Coming back to Australia a year later to the small town of Cobar, Bronwyn once again found herself in a community without a vet.

“Word soon got out that this ‘dog lady’ was in town, and I soon had people knocking on my door,” she laughed. “I began to work with a vet from Dubbo, who was three hours away. 

“Similarly to how Dr Japp worked in Broken Hill, this vet would visit every three weeks and spend one day in Cobar.”

During her time in Cobar, Bronwyn also started a RSPCA shelter in her backyard, taking in more than 300 dogs a year, and volunteered to mange the population of dogs at the pound.

“The job at the pound, as a dog-lover, it really did my head in,” she said.

Before Bronwyn arrived in Cobar, the problem of animal control and putting-down animals was solved with a rifle.

“To me, getting rid of a dog with a rifle is very traumatic,” she said. “Most of them were sheep dogs, so they knew what a gun was all about… I just couldn’t let that keep happening.”

Bronwyn worked with the RSPCA during this time, being supplied with the necessary drugs, and completing the weekly task of euthanising the animals. 

“I did it for nine years,” she said. “People ask me all the time, how did you do that job?
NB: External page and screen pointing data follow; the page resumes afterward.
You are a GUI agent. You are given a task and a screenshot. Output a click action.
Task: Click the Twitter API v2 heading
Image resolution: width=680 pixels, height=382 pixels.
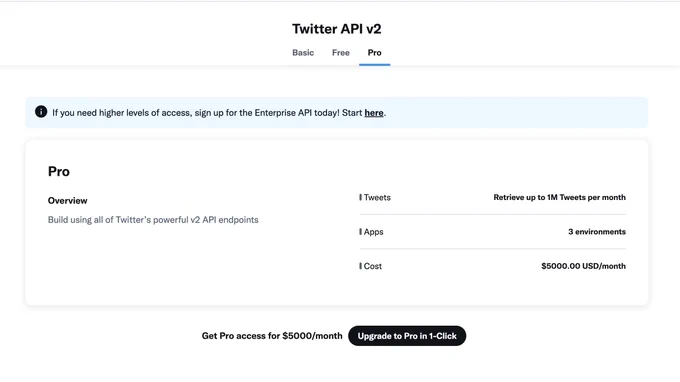tap(337, 29)
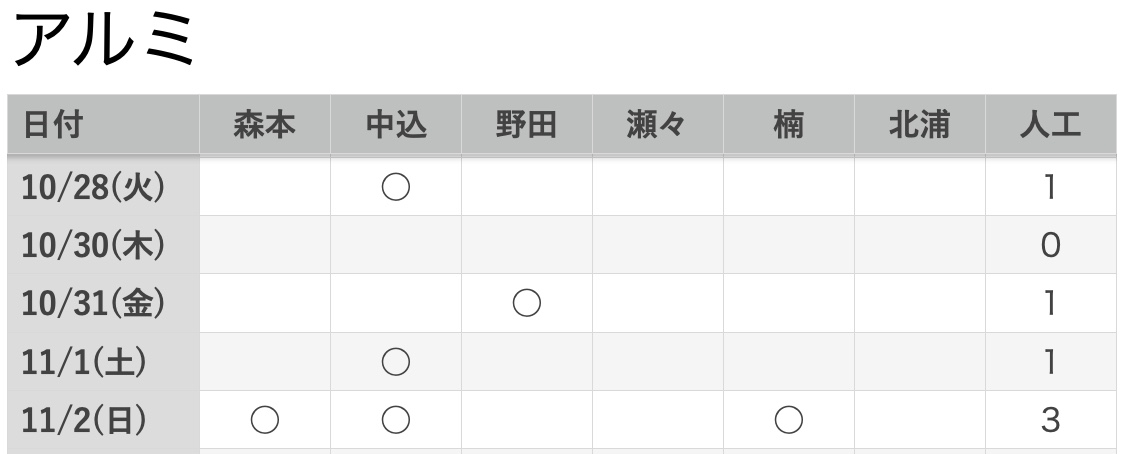Image resolution: width=1126 pixels, height=454 pixels.
Task: Click empty 北浦 cell for 10/31(金)
Action: click(919, 304)
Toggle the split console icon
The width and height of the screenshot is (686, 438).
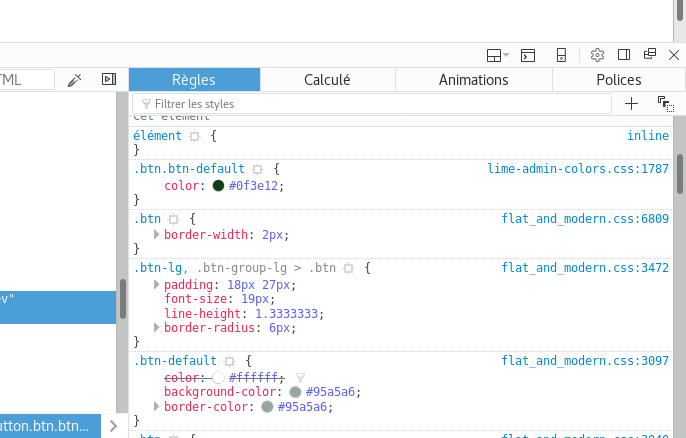(529, 55)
I didn’t want to do it, but someone has to, and often it’s someone who loves animals.”

Over two years, Bronwyn also completed her advanced nursing in 1996, every six weeks making a 13-hour trip to the town of Tamworth to live as a resident for one week at the local practice.

After those nine years in the mining community, Bronwyn made her way to Mildura in 1998, where she has spent the past 20 years.
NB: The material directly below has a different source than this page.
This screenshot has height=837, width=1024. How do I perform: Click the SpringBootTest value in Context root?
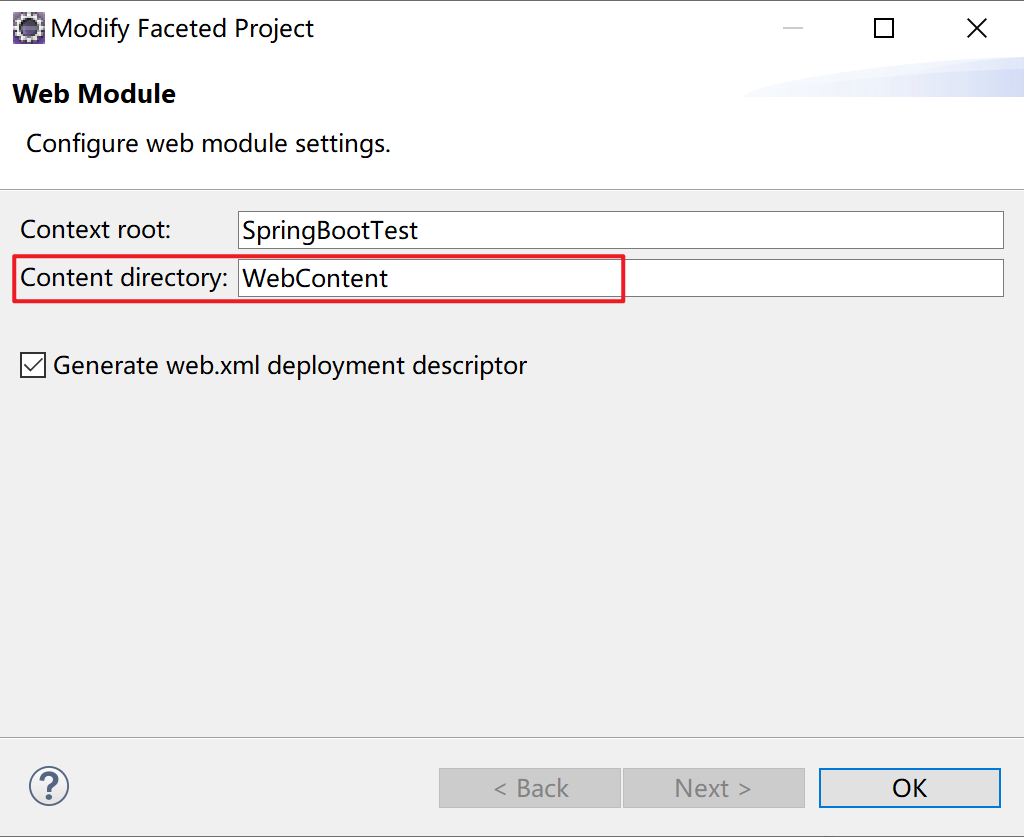pos(330,231)
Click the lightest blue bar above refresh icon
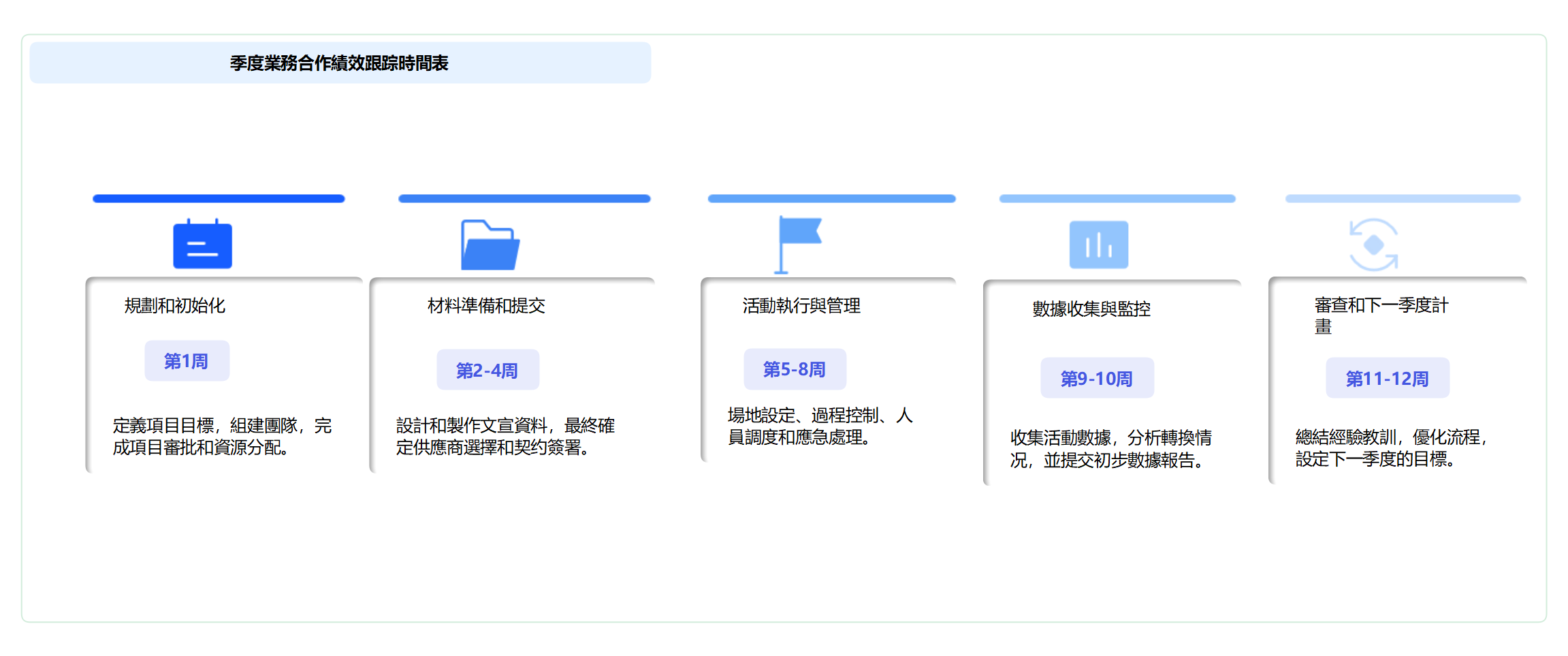The height and width of the screenshot is (656, 1568). (x=1403, y=199)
“I did as much as I could in Cobar, and I think it’s a better place when I left as far as animals were concerned,” she said.
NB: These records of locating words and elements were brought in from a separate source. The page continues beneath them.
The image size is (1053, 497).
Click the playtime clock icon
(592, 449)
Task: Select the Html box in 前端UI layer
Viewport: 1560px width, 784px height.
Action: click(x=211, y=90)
When Bronwyn arrived, Mildura’s RSPCA was already running a shelter, so she joined, becoming secretary of the committee, also starting at the Mildura Veterinary Clinic with Dr Japp.

From there, Bronwyn’s training unfolded.

Establishing Delta Dogs 15 years ago, Bronwyn initially started her business as a small puppy school back in 1998.

“When I came to Mildura, no one had even heard of a puppy school before, so I asked Dr Japp if I could start one, and he said yes,” she said.

Due to the number of animals with behavioural problems coming into the clinic, which was happening more often than not, Dr Japp eventually wanted, along with a puppy school, for Bronwyn to train  new staff at the local clinic on handling difficult animals. 

“Most young vets are very well trained at university, but they don’t understand or experience behaviour,” Bronwyn said. “Most can’t handle aggressive or nervous animals, even though they’re meant to do it every day.”

Soon Bronwyn was asked if she could take on clients from the general public.

“I completed my Behavioural Trainers Course with the Delta Society in 2003 and  everything just seemed to evolve from there,” she said, 

Now, in 2019, Delta Dogs has seven staff members and 13 training sessions running throughout the week.

“The training we provide is different because it’s positive training,” she said. “It’s not meant for competitions, it’s simply to have a pet with good manners.”

The other side of Bronwyn’s job involves the education of behavioural training, working hand-in-hand with welfare groups such as SARG.

Due to the rising fatality of dog bites to children, Delta regularly visits local maternal health units, meeting with young mothers to raise awareness.

“Most young parents know that you don’t leave young children with dogs, but they still don’t understand how to read their dog,” she said. “It’s about education of parents on how to read the signs and intervene before a fatality occurs.”

Bronwyn, after working with animals for more than 40 years, has been recognised for her efforts through Life Membership by the RSPCA NSW for services to the Society, and received an Australia Day Award in 1997 for her services to the community in the animal welfare area.

“I’ve been known as the ‘crazy dog lady’ wherever I’ve lived, but I don’t care,” Bronwyn laughed. “It’s my passion, and I’m lucky I’ve got a long suffering husband who’s put up with it for 43 years. ”

Taking all ages, temperaments and behaviours, Bronwyn said there is no dog that will be turned away from Delta.

“We still have a long way to go to understand and deal with animal issues, but I’m hopeful, I think we’re on the right path,” she said.